● To do: Of the entries below, return exactly those lines that fall between the one containing "Prom.ua (1249, 1521)" and the one containing "关于我们 (630, 1766)", the two end lines included.

*** Extracted information Section Begins ***

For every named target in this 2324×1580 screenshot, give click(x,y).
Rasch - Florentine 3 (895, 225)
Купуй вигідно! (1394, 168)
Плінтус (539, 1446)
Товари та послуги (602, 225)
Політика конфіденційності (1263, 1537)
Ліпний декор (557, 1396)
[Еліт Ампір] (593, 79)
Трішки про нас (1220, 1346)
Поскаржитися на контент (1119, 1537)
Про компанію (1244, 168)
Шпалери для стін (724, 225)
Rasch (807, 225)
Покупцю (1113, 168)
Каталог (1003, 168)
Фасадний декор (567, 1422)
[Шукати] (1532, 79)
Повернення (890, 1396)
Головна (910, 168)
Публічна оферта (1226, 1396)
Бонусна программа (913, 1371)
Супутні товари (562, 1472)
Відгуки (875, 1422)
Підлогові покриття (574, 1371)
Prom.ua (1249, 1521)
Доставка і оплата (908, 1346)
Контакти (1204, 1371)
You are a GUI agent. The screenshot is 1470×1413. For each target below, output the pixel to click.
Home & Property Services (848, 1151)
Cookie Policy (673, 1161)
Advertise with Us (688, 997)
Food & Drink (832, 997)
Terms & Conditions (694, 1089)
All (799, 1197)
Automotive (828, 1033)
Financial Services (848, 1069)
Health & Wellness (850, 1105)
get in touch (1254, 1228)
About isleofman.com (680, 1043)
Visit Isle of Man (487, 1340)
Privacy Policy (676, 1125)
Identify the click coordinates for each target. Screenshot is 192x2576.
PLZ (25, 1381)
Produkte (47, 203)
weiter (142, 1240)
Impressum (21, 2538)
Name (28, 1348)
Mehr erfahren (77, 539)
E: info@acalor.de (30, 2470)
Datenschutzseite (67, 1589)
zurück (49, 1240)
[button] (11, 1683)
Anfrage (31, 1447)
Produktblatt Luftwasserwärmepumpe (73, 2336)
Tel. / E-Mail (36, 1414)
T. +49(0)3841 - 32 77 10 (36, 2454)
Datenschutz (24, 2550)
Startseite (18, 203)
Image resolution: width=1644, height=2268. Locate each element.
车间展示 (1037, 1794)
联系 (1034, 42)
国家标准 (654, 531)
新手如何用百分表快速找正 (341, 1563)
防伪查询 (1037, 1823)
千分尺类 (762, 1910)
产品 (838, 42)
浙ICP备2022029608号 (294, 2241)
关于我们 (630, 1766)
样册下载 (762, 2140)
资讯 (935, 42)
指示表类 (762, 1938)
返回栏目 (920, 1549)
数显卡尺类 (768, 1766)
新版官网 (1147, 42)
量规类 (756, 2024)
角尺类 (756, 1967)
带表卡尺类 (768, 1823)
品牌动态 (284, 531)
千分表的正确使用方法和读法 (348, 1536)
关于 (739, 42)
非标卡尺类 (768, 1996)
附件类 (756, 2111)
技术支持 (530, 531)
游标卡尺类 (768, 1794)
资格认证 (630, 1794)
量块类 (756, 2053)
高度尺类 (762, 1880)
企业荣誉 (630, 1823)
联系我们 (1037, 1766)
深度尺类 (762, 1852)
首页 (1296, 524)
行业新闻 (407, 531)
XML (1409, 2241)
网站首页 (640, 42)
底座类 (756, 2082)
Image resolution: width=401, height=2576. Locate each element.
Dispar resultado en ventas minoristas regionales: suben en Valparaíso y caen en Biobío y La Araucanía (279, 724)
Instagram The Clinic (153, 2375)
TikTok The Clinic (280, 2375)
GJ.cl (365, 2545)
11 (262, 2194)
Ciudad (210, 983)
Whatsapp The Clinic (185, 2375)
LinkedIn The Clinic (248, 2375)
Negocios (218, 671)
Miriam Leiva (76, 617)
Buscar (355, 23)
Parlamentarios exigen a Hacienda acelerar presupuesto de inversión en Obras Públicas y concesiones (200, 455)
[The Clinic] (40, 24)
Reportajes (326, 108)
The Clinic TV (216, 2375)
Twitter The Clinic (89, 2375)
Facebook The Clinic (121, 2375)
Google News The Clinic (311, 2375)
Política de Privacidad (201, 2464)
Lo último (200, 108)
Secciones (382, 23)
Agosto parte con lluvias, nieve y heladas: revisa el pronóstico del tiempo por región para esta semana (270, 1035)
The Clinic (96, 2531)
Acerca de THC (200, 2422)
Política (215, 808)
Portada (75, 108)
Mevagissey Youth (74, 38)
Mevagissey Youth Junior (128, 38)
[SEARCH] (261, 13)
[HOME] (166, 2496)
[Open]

*** Extracted information Section Ends ***

● Answer area:
Prom.ua (1249, 1521)
Доставка і оплата (908, 1346)
Контакти (1204, 1371)
You are a GUI agent. The screenshot is 1470×1413. For each target below, output the pixel to click.
Home & Property Services (848, 1151)
Cookie Policy (673, 1161)
Advertise with Us (688, 997)
Food & Drink (832, 997)
Terms & Conditions (694, 1089)
All (799, 1197)
Automotive (828, 1033)
Financial Services (848, 1069)
Health & Wellness (850, 1105)
get in touch (1254, 1228)
About isleofman.com (680, 1043)
Visit Isle of Man (487, 1340)
Privacy Policy (676, 1125)
Identify the click coordinates for each target. Screenshot is 192x2576.
PLZ (25, 1381)
Produkte (47, 203)
weiter (142, 1240)
Impressum (21, 2538)
Name (28, 1348)
Mehr erfahren (77, 539)
E: info@acalor.de (30, 2470)
Datenschutzseite (67, 1589)
zurück (49, 1240)
[button] (11, 1683)
Anfrage (31, 1447)
Produktblatt Luftwasserwärmepumpe (73, 2336)
Tel. / E-Mail (36, 1414)
T. +49(0)3841 - 32 77 10 (36, 2454)
Datenschutz (24, 2550)
Startseite (18, 203)
Image resolution: width=1644, height=2268. Locate each element.
车间展示 (1037, 1794)
联系 (1034, 42)
国家标准 (654, 531)
新手如何用百分表快速找正 (341, 1563)
防伪查询 (1037, 1823)
千分尺类 (762, 1910)
产品 (838, 42)
浙ICP备2022029608号 (294, 2241)
关于我们 (630, 1766)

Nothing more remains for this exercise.